Jak wspomina, również już w Albanii przygotowania do wielkiej gali toczyły się w ogromnym tempie. – Różnych zajęć i spotkań było tak dużo, że – aby na wszystkie zdążyć – nieustannie gdzieś biegłam. W ten sposób połamały mi się dwie pary moich szpilek, co chyba dobrze pokazuje tempo, w jakim spędzałyśmy kolejne dni – śmieje się Wiktoria.
Codziennie marzyła o własnym łóżku, swojej łazience i o tym, żeby zasnąć i obudzić się dopiero wtedy, kiedy już będzie wypoczęta.
– Tęskniłam za tym, żeby choć przez chwilę nigdzie się nie spieszyć – wspomina.
Dlatego pierwsze co zrobiła po powrocie do kraju, to... poszła spać. I spała aż się wyspała. A kiedy się obudziła, mogła zacząć podziwiać swoją nową koronę i opowiadać o swojej przygodzie.

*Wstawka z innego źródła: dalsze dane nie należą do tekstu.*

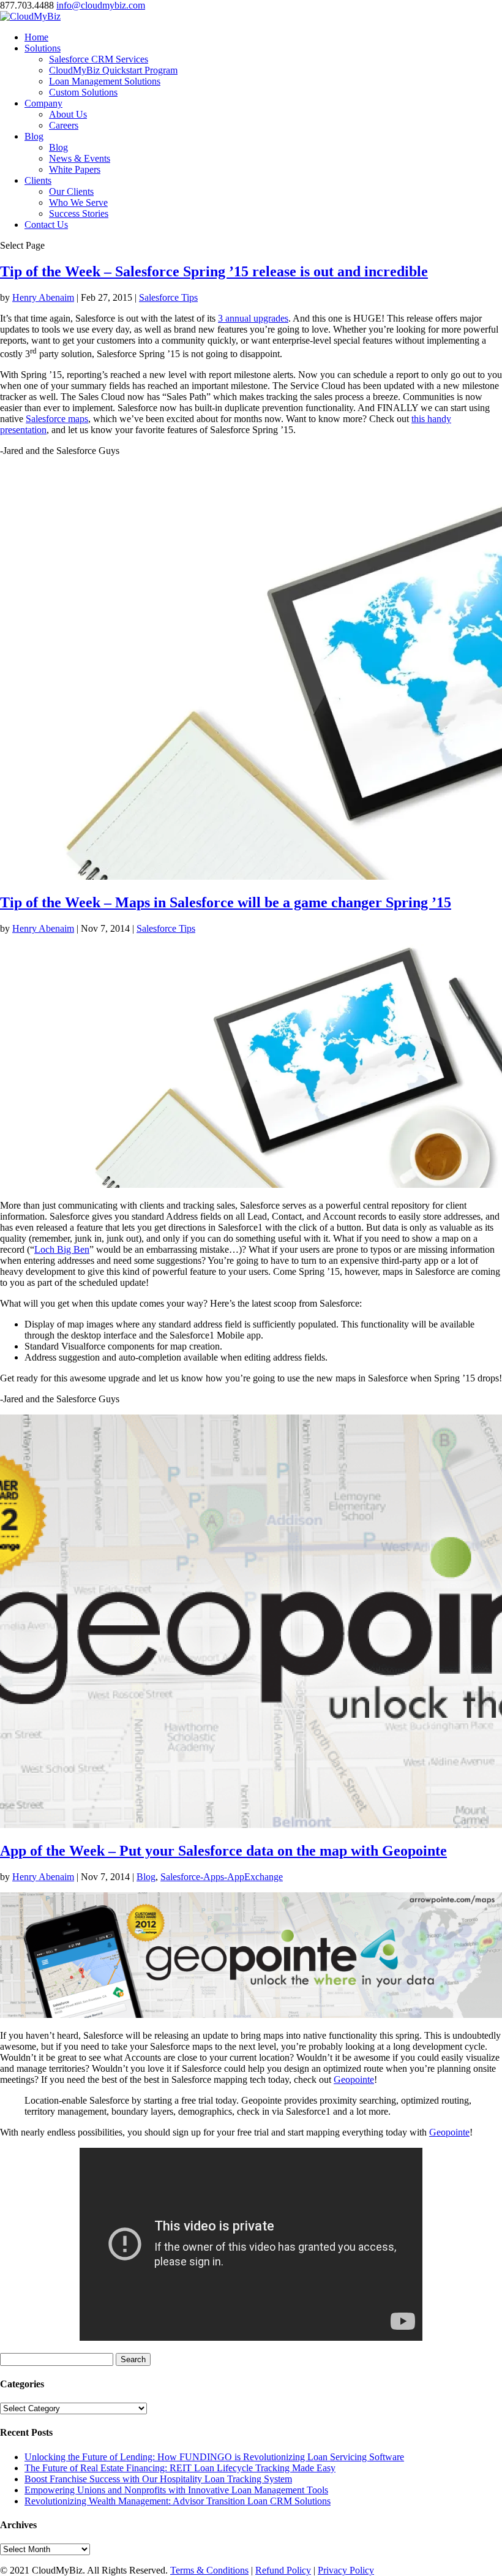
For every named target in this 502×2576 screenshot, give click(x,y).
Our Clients (71, 191)
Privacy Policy (346, 2570)
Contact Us (46, 224)
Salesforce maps (57, 419)
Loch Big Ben (61, 1249)
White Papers (74, 169)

– Jestem bardzo wdzięczna za to, że to właśnie ja mogłam reprezentować nasz kraj w Albanii – podkreśla grajewianka. – Ten wyjazd był dla mnie kolejnym doświadczeniem, kiedy to mogłam się znów przekonać, że świetnie radzę sobie z różnego rodzaju wyzwaniami, że potrafię swobodnie rozmawiać w innym języku, że jestem otwarta na innych ludzi pochodzących z różnych kultur. No i przede wszystkim, że nie zawiodłam moich rodaków i zdobyłam koronę najpiękniejszej.